Collected data entries
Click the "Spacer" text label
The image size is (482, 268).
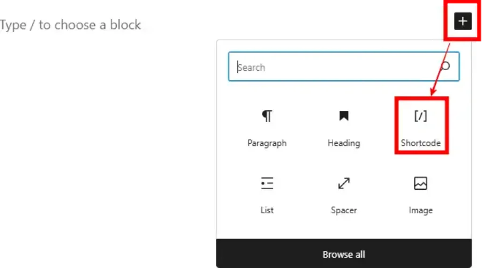pyautogui.click(x=344, y=210)
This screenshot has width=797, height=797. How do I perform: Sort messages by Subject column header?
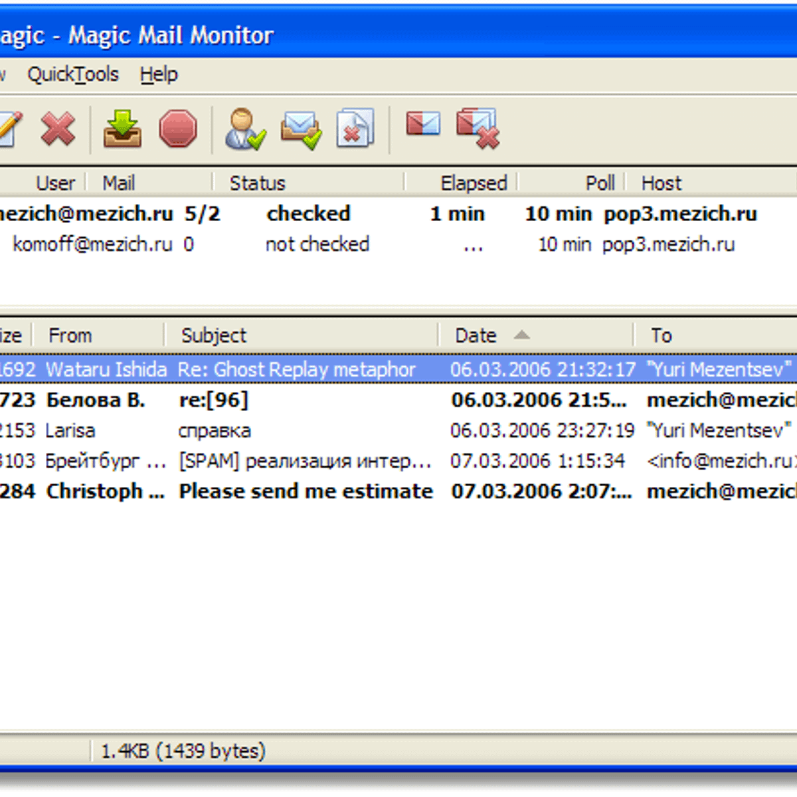(x=214, y=335)
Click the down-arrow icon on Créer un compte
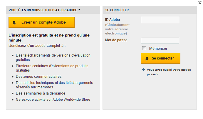Image resolution: width=203 pixels, height=119 pixels. (14, 23)
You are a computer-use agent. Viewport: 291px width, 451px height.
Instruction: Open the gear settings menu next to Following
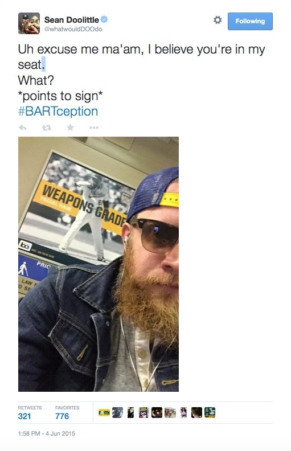click(x=218, y=20)
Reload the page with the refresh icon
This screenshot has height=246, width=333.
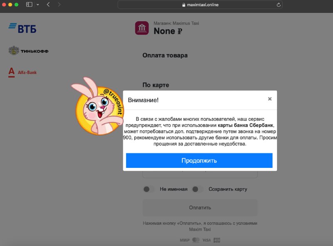click(x=278, y=5)
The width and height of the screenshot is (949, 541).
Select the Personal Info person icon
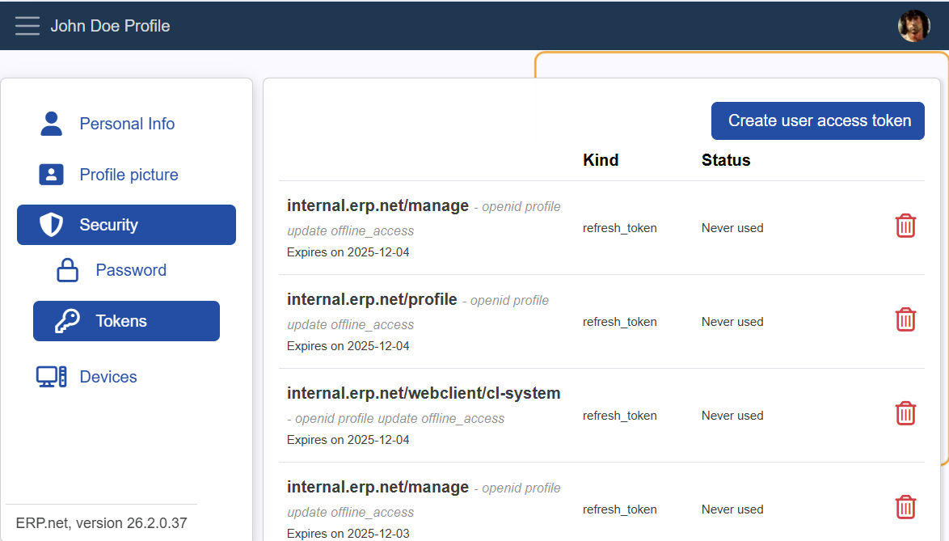pos(50,123)
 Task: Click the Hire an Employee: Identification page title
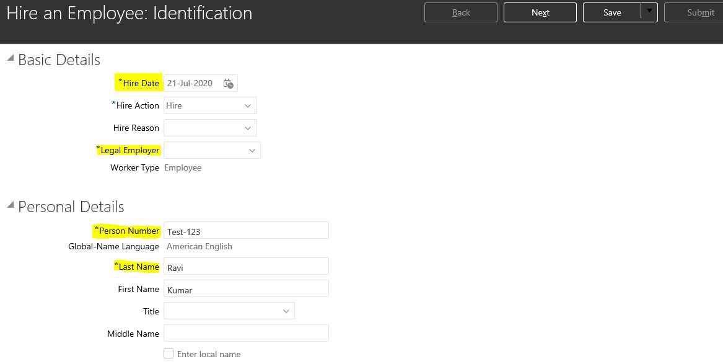tap(129, 12)
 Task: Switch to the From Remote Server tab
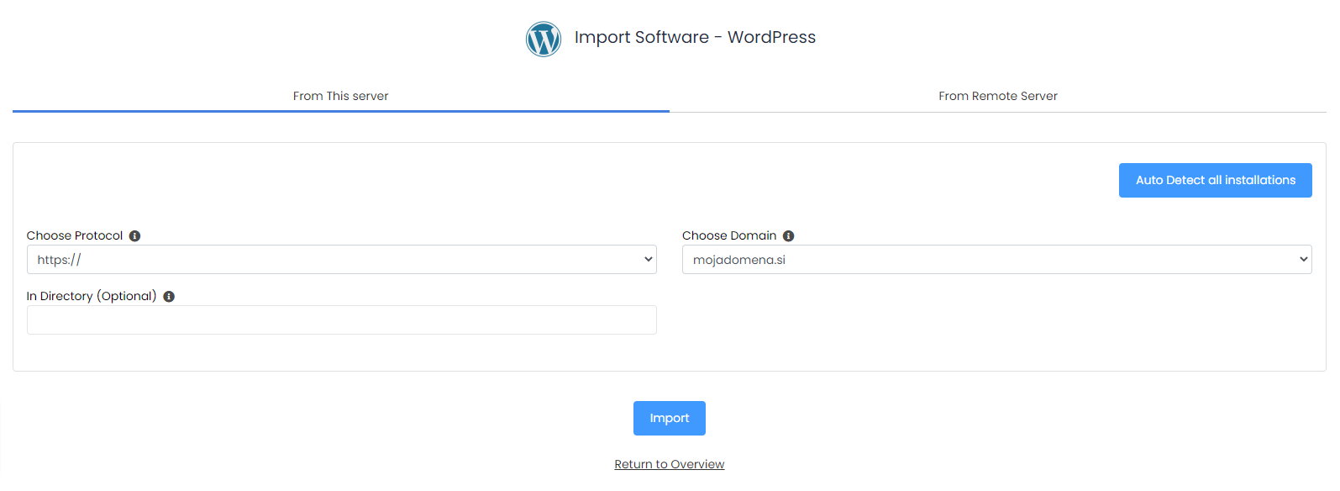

Aim of the exercise
Omitting all pictures, restate word for word the lines from the one containing "Instruction: Open the" through the last line of the data.

Your response
Instruction: Open the gear settings menu next to Following
click(x=218, y=20)
Reload the page with the refresh icon
This screenshot has height=246, width=333.
click(x=278, y=5)
The width and height of the screenshot is (949, 541).
Select the Personal Info person icon
pos(50,123)
 Task: Click the Hire an Employee: Identification page title
tap(129, 12)
 Task: Switch to the From Remote Server tab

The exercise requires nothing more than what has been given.